The police eventually photographed Child X. The Herald has obtained those photographs. They clearly show his wrists marked red by ill-fitting handcuffs, a cut on the back of his head and bruises and scratches on his chest and shoulders.

Where and how was he hurt? No police officer has been prosecuted and Strathclyde Police last night declined to comment on the details of the case. Child X, however, has given his own version of events.

According to witness statements seen by The Herald, the boy was injured when a police officer stripped him of his trousers. "The officer ... put his left food on my chest under the left shoulder and collarbone and pressed down quite hard, but hard enough so that I couldn't sit back up. During that time the other officer pulled my trousers off."

Yesterday, Scotland's Police Complaints Commissioner, Jim Martin, ruled that Child X has been held in custody - for 59 hours - against the guidelines of Strathclyde Police and that the delay in informing his parents, which was three hours, had been "unacceptable".

Mr Martin told Strathclyde Police to apologise to the boy and his family and warned that the force's failures in respect of Child X's detention were "systemic".

The Herald understands, from highly credible sources, that X may not be the the only child detained in breach of Strathclyde's own standard operating procedures.

Mr Martin said: "It is of significant concern that in considering the overall complaint Strathclyde Police failed to identify and take steps to correct what appears to be a systemic failure in relation to the detention in custody of children.

"It is clear to me that various Strathclyde Police officers of various levels of seniority, were operating with an incorrect understanding of the force's standard operating procedures relating to the detention in custody of children."

The boy's mother believes other parents simply didn't know how to complain. She did - and she kept up pressure for 13 months.

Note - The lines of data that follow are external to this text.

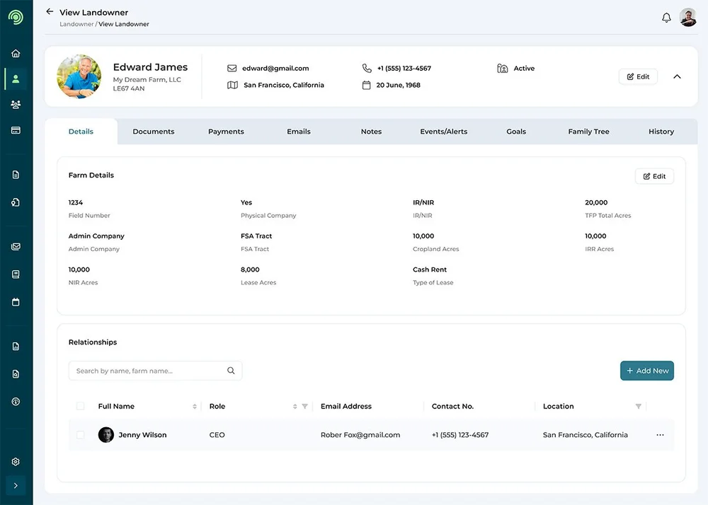
Task: Click the help info icon in sidebar
Action: pyautogui.click(x=16, y=402)
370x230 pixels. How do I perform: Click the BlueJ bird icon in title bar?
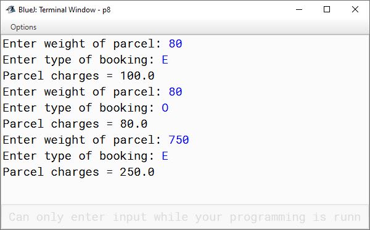tap(10, 10)
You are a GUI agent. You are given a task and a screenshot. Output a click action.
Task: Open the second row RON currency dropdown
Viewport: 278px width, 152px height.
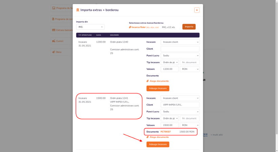190,125
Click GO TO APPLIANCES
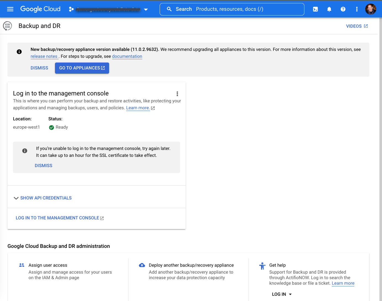 point(82,68)
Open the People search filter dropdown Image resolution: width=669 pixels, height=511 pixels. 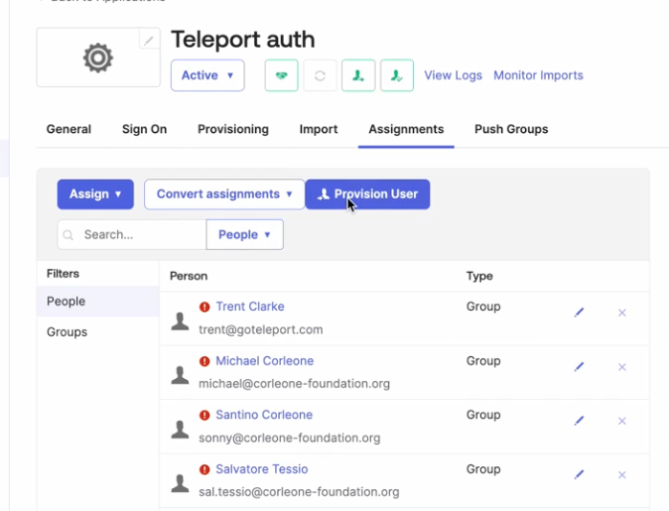244,235
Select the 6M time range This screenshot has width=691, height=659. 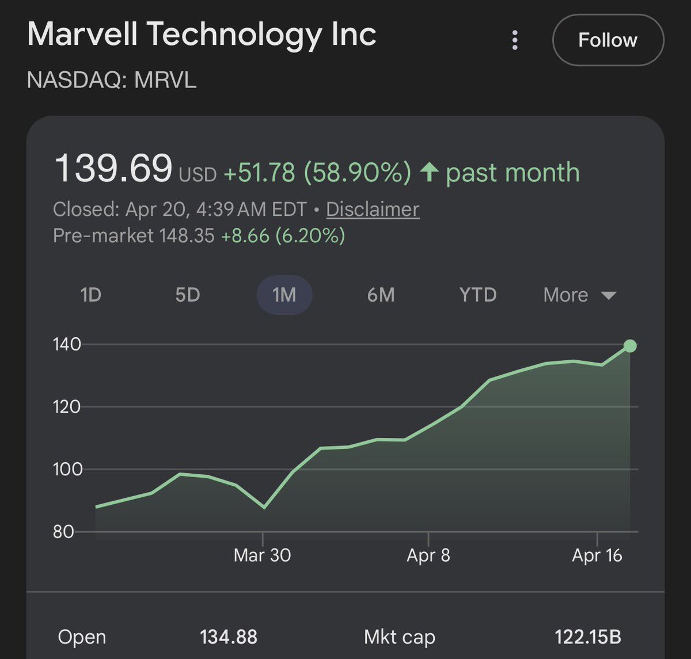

She feels the police fobbed her off, until Mr Martin spent four months looking into the matter and upheld or partially upheld many of her complaints (although the allegations of police brutality fall outwith his remit).

"I don't think the police should be allowed to investigate themselves ever again," she said yesterday.

The force, meanwhile, will also have to reconsider how it detains children: Mr Martin has called on Her Majesty's Chief Inspector of Constabulary to look into overall policy.

Child X's mother has no problem with her son being pulled up by the police. He was arrested on the opening day of a major crackdown on knife crime after "stupidly" being lured away at night by an older boy and the promise of half a bottle of Buckfast.

She said: "My son did something wrong. My complaint is not that he has been arrested. I would have been really upset had they not stopped a 14-year-old who was out at two in the morning and drunk."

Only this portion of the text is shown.